• _Tasks to complete_:
A. Answer these questions from the Treasury breach article:
(i) Which office within the Treasury Department did the hackers specifically target?
(ii) What did the attackers use to compromise the BeyondTrust instance?
(iii) On what date did BeyondTrust first notify the agency of the breach?
B. Please write the next few sentences of the Treasury breach article, picking up right after its last sentence.

• _Passage provided_:
==============================
Threat Actor: Chinese state-sponsored hackers | Chinese state-sponsored hackers
Victim: U.S. Treasury Department | U.S. Treasury Department
Key Point :
- Chinese government hackers breached the Treasury Department’s network, specifically targeting the Office of Foreign Assets Control (OFAC).
- The breach was attributed to a state-sponsored Advanced Persistent Threat (APT) actor using a stolen Remote Support SaaS API key.
- CISA is actively monitoring the situation and coordinating with federal authorities to ensure a comprehensive response.
- There is currently no evidence that the attackers maintained access to the Treasury’s systems after the breach was identified.
The U.S. Cybersecurity and Infrastructure Security Agency (CISA) said today that the Treasury Department breach disclosed last week did not impact other federal agencies.
“At this time, there is no indication that any other federal agencies have been impacted by this incident,” CISA said. “CISA continues to monitor the situation and coordinate with relevant federal authorities to ensure a comprehensive response.”
The Treasury Department disclosed last Monday that Chinese government hackers breached its network in what it described as a “major cybersecurity incident” after compromising a BeyondTrust instance used by the federal agency using a stolen Remote Support SaaS API key.
In a letter to Congress, the agency said its remote support provider, BeyondTrust, first notified it of the breach on December 8th.
==============================
• _Record set_:
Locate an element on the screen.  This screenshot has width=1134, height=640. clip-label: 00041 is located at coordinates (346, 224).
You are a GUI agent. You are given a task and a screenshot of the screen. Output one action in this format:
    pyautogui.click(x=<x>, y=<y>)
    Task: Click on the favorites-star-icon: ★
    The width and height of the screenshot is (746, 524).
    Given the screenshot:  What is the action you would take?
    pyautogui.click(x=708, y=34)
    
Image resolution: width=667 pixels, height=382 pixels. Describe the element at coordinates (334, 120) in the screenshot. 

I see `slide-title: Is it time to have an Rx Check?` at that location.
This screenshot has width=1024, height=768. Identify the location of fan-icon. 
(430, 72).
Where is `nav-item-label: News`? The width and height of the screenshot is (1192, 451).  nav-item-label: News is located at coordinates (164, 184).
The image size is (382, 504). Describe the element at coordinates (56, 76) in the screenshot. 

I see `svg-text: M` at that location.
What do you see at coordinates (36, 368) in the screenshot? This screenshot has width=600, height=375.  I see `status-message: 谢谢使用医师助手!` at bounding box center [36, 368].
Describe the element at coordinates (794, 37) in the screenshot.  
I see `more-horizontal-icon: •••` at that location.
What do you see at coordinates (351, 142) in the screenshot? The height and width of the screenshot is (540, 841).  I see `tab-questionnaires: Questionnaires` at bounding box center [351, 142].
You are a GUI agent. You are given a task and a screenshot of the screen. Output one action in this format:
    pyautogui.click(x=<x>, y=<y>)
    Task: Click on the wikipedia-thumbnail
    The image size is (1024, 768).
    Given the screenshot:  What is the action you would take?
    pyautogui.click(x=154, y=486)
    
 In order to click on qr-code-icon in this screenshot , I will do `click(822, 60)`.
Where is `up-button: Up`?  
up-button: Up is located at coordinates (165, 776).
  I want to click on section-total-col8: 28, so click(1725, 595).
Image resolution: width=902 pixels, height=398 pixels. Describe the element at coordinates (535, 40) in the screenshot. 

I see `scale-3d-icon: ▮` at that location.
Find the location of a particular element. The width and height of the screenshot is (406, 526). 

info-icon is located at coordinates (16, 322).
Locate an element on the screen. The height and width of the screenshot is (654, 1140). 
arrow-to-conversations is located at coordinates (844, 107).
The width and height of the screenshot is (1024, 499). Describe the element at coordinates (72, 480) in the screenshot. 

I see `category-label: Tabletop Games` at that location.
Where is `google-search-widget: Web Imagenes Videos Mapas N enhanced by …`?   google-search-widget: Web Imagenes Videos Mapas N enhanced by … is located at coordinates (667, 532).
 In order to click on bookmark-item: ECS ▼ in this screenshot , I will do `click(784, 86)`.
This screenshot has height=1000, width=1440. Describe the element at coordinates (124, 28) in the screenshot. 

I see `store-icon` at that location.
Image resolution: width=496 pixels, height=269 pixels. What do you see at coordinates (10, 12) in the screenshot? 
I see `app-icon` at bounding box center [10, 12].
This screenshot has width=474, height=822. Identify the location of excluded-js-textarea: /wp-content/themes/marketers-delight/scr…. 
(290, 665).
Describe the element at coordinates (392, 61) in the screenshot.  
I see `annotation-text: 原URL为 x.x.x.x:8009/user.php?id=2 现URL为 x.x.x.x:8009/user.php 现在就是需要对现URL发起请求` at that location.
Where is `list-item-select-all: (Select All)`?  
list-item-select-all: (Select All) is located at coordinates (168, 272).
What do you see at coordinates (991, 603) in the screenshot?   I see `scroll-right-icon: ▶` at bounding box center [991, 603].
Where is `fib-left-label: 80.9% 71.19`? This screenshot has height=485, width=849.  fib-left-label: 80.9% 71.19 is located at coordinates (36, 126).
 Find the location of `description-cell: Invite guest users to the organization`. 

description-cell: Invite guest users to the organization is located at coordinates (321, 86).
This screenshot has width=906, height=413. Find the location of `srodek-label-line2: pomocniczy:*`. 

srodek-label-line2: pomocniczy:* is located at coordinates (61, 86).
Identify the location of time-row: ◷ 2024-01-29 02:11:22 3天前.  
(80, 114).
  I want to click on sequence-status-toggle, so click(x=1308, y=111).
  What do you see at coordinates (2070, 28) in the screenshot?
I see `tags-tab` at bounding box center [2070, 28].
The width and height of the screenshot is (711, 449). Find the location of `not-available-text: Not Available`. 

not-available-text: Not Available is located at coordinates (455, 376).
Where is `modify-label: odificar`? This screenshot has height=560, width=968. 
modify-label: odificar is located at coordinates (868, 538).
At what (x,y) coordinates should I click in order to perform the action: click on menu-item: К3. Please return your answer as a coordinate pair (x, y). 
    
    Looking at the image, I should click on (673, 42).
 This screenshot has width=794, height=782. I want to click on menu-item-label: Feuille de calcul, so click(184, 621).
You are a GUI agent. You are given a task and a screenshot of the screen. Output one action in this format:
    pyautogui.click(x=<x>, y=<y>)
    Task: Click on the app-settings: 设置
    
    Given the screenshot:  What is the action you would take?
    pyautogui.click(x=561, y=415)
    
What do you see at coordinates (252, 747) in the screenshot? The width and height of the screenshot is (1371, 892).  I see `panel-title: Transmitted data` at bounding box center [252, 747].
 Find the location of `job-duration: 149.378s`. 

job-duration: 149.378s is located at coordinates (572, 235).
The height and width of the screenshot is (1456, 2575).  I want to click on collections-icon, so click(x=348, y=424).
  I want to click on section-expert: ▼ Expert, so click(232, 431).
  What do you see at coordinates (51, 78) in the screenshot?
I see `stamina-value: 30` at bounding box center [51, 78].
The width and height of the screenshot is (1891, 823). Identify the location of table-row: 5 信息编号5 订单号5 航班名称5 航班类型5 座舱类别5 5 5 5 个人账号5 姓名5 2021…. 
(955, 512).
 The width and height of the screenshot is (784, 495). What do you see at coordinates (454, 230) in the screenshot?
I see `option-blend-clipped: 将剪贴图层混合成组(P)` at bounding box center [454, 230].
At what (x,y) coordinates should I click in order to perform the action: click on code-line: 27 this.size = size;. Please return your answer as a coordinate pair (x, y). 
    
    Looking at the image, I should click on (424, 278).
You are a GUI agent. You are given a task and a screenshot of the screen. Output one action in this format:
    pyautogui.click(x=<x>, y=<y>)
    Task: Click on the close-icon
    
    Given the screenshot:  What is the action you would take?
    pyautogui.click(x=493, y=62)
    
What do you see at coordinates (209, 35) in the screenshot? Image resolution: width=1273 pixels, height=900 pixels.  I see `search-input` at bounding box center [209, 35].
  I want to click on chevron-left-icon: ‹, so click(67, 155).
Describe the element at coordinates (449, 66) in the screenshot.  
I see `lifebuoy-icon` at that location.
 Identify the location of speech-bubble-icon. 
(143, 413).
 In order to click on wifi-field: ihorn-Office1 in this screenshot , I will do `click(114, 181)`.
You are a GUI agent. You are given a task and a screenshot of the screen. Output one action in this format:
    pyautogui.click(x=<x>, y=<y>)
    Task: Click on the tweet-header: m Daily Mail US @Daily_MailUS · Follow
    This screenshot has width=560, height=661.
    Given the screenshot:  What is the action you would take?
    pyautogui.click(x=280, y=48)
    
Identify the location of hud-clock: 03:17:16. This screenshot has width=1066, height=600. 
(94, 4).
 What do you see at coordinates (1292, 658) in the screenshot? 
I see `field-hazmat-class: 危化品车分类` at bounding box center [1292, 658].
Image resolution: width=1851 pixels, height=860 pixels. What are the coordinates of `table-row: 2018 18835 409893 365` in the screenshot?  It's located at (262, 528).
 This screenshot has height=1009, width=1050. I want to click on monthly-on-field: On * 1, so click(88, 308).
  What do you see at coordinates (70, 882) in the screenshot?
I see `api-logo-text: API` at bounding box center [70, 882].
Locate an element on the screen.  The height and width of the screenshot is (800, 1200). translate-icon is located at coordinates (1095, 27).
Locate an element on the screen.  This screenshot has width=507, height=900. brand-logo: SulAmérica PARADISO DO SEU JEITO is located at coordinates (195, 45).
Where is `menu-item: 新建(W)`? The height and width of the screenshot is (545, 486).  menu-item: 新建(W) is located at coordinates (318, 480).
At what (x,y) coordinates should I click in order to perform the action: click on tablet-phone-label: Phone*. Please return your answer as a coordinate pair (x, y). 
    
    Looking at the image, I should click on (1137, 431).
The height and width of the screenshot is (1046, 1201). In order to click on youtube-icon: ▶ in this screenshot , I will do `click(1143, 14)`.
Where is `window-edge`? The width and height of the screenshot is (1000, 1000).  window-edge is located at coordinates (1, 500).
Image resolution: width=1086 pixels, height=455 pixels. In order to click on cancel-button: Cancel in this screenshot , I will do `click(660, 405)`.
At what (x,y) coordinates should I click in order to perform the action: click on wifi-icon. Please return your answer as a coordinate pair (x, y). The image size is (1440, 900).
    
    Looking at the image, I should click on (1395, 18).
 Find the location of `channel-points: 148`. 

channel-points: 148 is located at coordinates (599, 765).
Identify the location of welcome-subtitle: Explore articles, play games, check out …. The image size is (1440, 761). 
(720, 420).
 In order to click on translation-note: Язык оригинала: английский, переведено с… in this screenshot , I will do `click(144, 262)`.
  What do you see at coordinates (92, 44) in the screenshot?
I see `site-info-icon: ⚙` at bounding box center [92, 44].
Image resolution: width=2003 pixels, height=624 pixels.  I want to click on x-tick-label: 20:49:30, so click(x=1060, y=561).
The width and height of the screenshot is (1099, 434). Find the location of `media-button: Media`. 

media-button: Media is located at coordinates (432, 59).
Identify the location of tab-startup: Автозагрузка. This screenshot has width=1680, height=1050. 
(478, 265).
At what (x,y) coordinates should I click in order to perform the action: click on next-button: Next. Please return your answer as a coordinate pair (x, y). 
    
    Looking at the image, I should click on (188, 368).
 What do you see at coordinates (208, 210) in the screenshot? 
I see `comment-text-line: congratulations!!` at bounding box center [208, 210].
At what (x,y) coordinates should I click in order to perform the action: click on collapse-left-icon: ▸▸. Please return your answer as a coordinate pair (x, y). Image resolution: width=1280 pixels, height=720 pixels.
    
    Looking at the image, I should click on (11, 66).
==============================
• _Answers to each task_:
A.
(i) The Office of Foreign Assets Control (OFAC)
(ii) A stolen Remote Support SaaS API key
(iii) December 8th

B.
“Based on available indicators, the incident has been attributed to a China state-sponsored Advanced Persistent Threat (APT) actor. In accordance with Treasury policy, intrusions attributable to an APT are considered a major cybersecurity incident,” the letter added.
Since then, U.S. officials have revealed that the attackers specifically targeted the Office of Foreign Assets Control (OFAC), which administers and enforces trade and economic sanctions programs, likely to collect intelligence on what Chinese individuals and organizations the U.S. might consider sanctioning.
The hackers also breached the Treasury’s Office of Financial Research, but the full impact of the attack is still being assessed. However, officials said there was no evidence that the Chinese state hackers maintained access to the agency’s systems after shutting down the compromised BeyondTrust instance.
“The security of federal systems and the data they protect is of critical importance to our national security,” the U.S. cybersecurity agency added today.
“We are working aggressively to safeguard against any further impacts and will provide updates, as appropriate.”